The rats were divided into three groups: a non-diabetic control group, a sedentary diabetic group and a diabetic group submitted to an exercise training protocol on a treadmill for eight weeks.
“We found aerobic exercise to be associated with increased irisin levels in muscle tissue and in the bloodstream, and with an increase in the enzyme AMPK [adenosine monophosphate-activated protein kinase, a central regulator of energy homeostasis] in the kidneys, conferring nephroprotection,” Faria said.
The researchers then injected drugs into the diabetic rats submitted to the exercise protocol to block the action of irisin in the kidneys. This removed the beneficial effects of exercise, such as a reduced level of urine albumin and lower levels of substances involved in glomerular filtration. The absence of irisin canceled out the protective effects of exercise on the diabetic kidneys, according to the article.
Another experiment involving human kidney tubule cells cultured in the laboratory was performed to find out whether treatment with irisin would be capable of avoiding alterations such as high blood sugar. During filtration in the kidneys, the tubules reabsorb water, electrolytes and required nutrients by transferring them out of the filtrate and returning them to the bloodstream. In the experiment, they were immersed in a medium that mimicked the conditions of diabetes and contained recombinant irisin supplied by a pharmaceutical firm.

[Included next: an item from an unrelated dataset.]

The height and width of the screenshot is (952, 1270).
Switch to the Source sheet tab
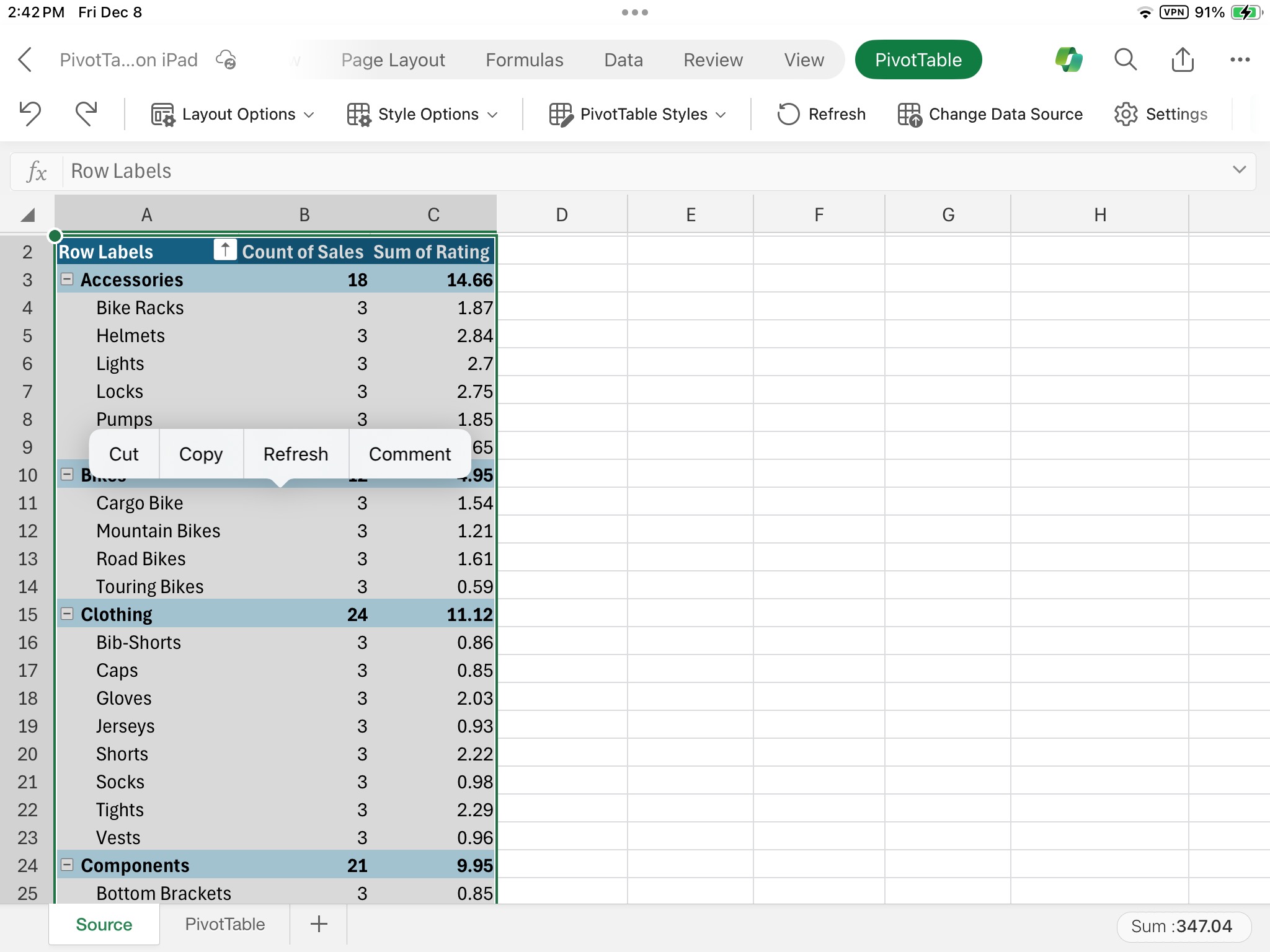click(104, 924)
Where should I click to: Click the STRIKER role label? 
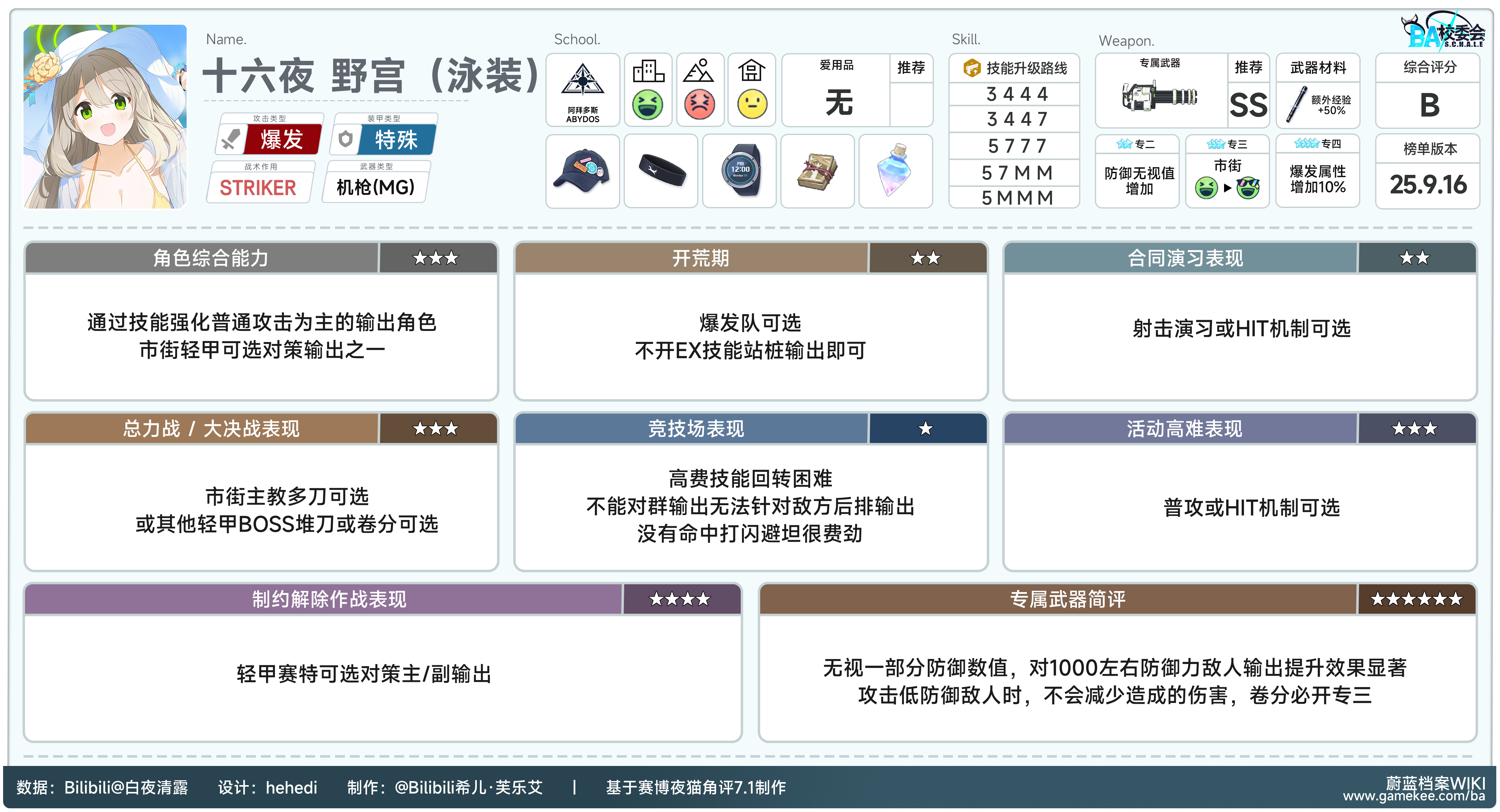258,188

“The response was positive,” Faria said. “We concluded that exercise increases muscle and blood irisin levels and that the presence of the hormone in the kidneys activates AMPK, which blocks the mechanisms of renal fibrosis [one of the main causes of chronic kidney disease].”
Previous research by Faria, also supported by FAPESP, demonstrated the role of AMPK in renal fibrosis, a consequence of chronic inflammation of kidney cells, which become unable to function properly.
In the latest study, the researchers analyzed human serum (the clear liquid part of the blood that remains after centrifugation to remove red blood cells and clotting proteins) from sedentary diabetics and diabetics submitted to exercise training. In the samples from the physically active group, the presence of irisin protected the kidneys and mitigated the damage to tubules exposed to high blood sugar.
“This result allows us to suggest, to the best of our knowledge for the first time, that in diabetes the irisin/AMPK axis may mediate the kidney protection induced by physical exercise,” the authors write in the article.
Irisin was discovered by biologists at Harvard University a decade ago and many studies have since been conducted to understand its action mechanism. One study, for example, shows that irisin is important to memory formation and neuron protection in mice with a disease similar to Alzheimer’s.
The article “Renal protection induced by physical exercise may be mediated by the irisin/AMPK axis in diabetic nephropathy” is at: www.nature.com/articles/s41598-022-13054-y.